→ Избранный отрывок:
*****

Фрагмент из «Гамлета» был сыгран на сцене ГосТИМа в пьесе Юрия Олеши «Список благодеяний», где, как это полагается по пьесе, роль Гамлета играет актриса Елена Гончарова. Эту роль исполняла Зинаида Райх. Вероятно, отсюда пошла легенда, что Мейерхольд собирался ставить «Гамлета» с Райх в главной роли. Во всяком случае, уже в середине тридцатых годов я от В. Э. ничего подобного не слышал, хотя и часто говорил с ним о «Гамлете». В это же время, то есть в самом начале тридцатых годов, В. Бе-бутов работал над созданием компилятивной пьесы, включающей наряду со сценами из шекспировского «Гамлета» какие-то эпизоды из старинных хроник, послуживших Шекспиру материалом для его трагедии. Предполагалось, что она пойдет в ГосТИМе в постановке Мейерхольда. Из этого ничего не вышло, но сама идея носит на себе следы львиных когтей: Мейерхольд, обычно берясь за классику, всегда к ней искал подхода, параллельного авторской истории создания данной пьесы. Так, план переделки «Леса» Островского возник из открытия, что А. Н. Островский увлекался старым испанским театром, композиционные приемы которого Мейерхольд старался прощупать как действенную мускулатуру комедии под жирком бытового жанра. Так, оригинальной мейерхольдовской сценической композиции текста гоголевского «Ревизора» предшествовало изучение первоначальных набросков и всех черновых вариантов и редакций пьесы. Такая же работа была сделана над «Горе от ума». Только в работе над «Борисом Годуновым» Мейерхольд принципиально отказался от этого пути (хотя тоже вводил в спектакль некоторые пушкинские варианты, как, например, сцену с чернецом и сцену Марины с Рузей, но вводил целиком, не компонуя текст). Можно сказать еще, что хотя критики и ставили Мейерхольду на вид то, что он будто бы «не тронул» текста «Дамы с камелиями», но это совершенно не соответствует действительности: тот текст, который игрался в театре, был компиляцией канонического текста пьесы А. Дюма (сына), его романа под этим же названием и текстов из произведений Флобера и Золя.
Кстати сказать, перестановка и сокращения текстов классических пьес вовсе не были в русском театре монополией Мейерхольда. «Горе от ума» в Художественном театре шло в компиляции Ю. Э. Озаровского с добавлениями театра. Режиссурой были созданы даже персонажи, которых нет у автора, как, например, роль старого дворецкого, которого играл Б. Сушкевич на тексте разных слуг. В своей большой статье о постановке Художественным театром «Горе от ума» в 1906 году В. И. Немирович-Данченко писал: «...Художественный театр считает вообще правом театра не подчиняться безусловно указаниям автора во внешней инсценировке пьесы», а также: «Никакой, самый придирчивый автор не поставит в упрек актеру не только перестановку слов, но даже купюры, если актер в своей талантливой интерпретации оживляет и украшает рисунок автора».

*****

→ Собранный материал:
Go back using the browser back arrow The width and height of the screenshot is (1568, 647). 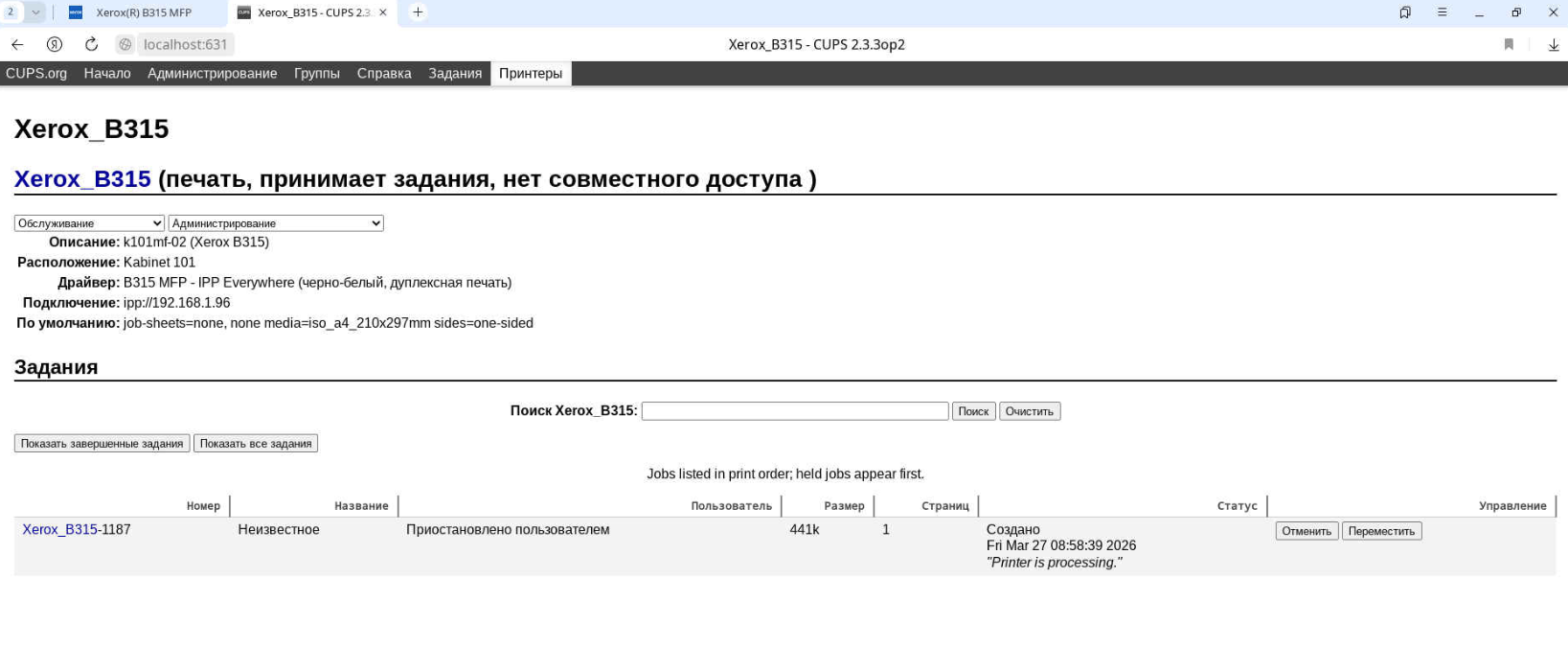[17, 44]
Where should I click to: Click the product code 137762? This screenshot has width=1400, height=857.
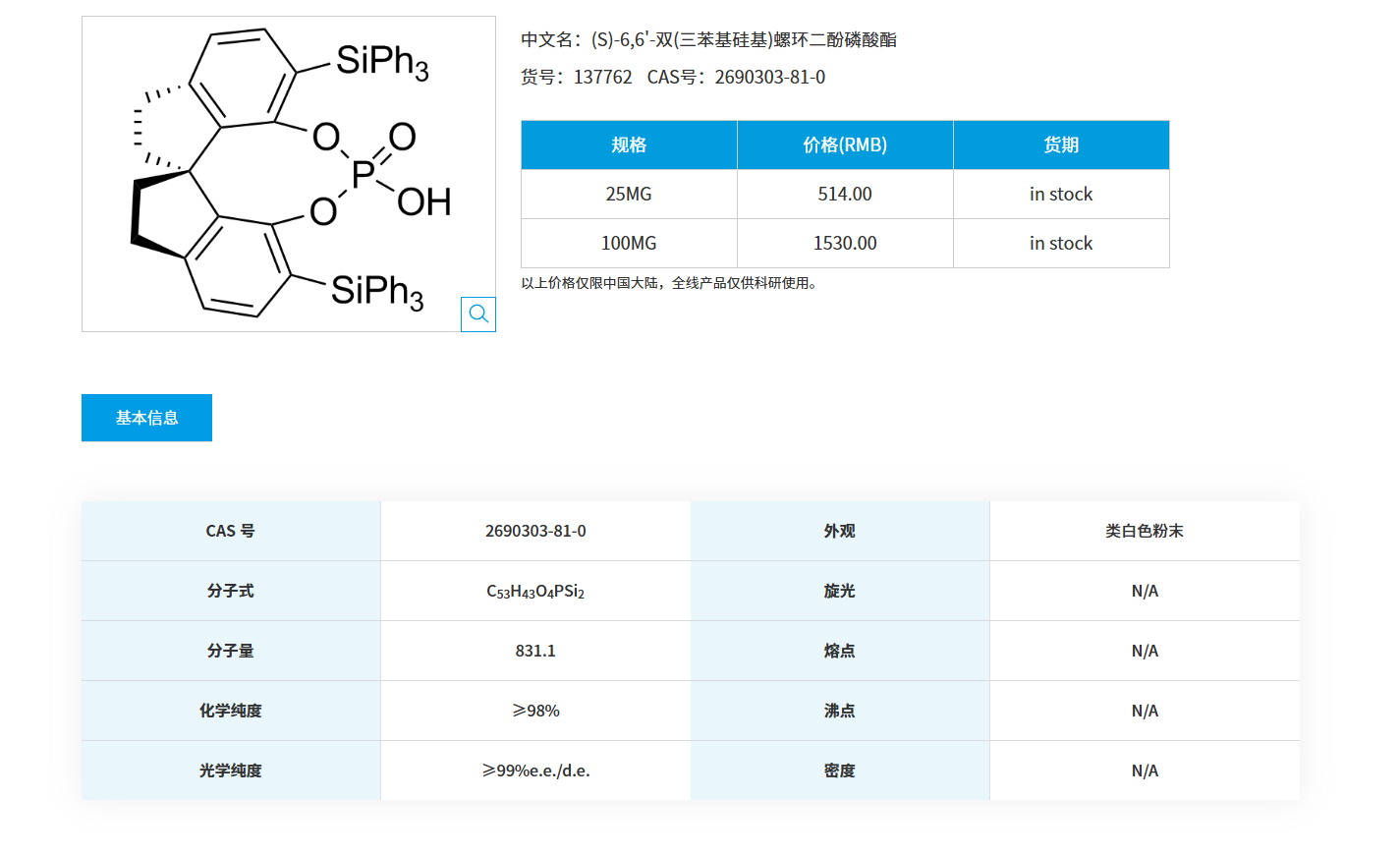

*****

→ Задание 1:
Кто, согласно тексту о Мейерхольде, исполнял роль старого дворецкого в постановке «Горе от ума» Художественного театра?
→ Задание 2:
Пожалуйста, продолжите текст о Мейерхольде, начав сразу после его последнего предложения.

→ Ответ 1:
Б. Сушкевич.

→ Ответ 2:
В феврале 1935 года, говоря однажды о сложном построении одного романа, где герой то показывается «в третьем лице», то рассказывает о себе от первого лица, Мейерхольд вдруг сказал:
— Я раньше мечтал, чтобы Гамлета в моей постановке играли два актера: один — колеблющегося, другой — волевого. Они сменяли бы друг друга, но когда работал бы один, то другой не уходил бы со сцены, а сидел у его ног на скамеечке, подчеркивая этим трагизм противоположности сочетания двух темпераментов. Иногда даже второй вдруг выражал бы свое отношение к первому и наоборот. Когда-нибудь он мог бы вскочить и, оттолкнув другого, занять его место. Конечно, это легче выдумать, чем осуществить, так как трудно подобрать двух актеров одинаковых физических данных, а в этом вся соль...
В. Э. говорил об этом замысле тогда уже в прошедшем времени, и трудно сказать, к которому из его «Гамлетов» относилось это решение: ясно только, что не к «последнему», так как с 1936 года Мейерхольд декларировал постановку классиков без переделок композиции текста. Впрочем, это решение, несмотря на свою парадоксальность, кажется мне и сейчас интереснейшим и дающим огромные возможности и вовсе не «нереалистическим». Оно, по-моему, предвосхищает некоторые драматургические опыты гораздо более позднего времени. Как я жалею, что не расспросил тогда подробнее В. Э. об этом неосуществленном плане! А как характерна эта «скамеечка» у ног! Мейерхольд не «придумывал», он, выдумывая, видел, и всегда видел не отвлеченно, и не «как бы в жизни», а сразу в данной сценической форме.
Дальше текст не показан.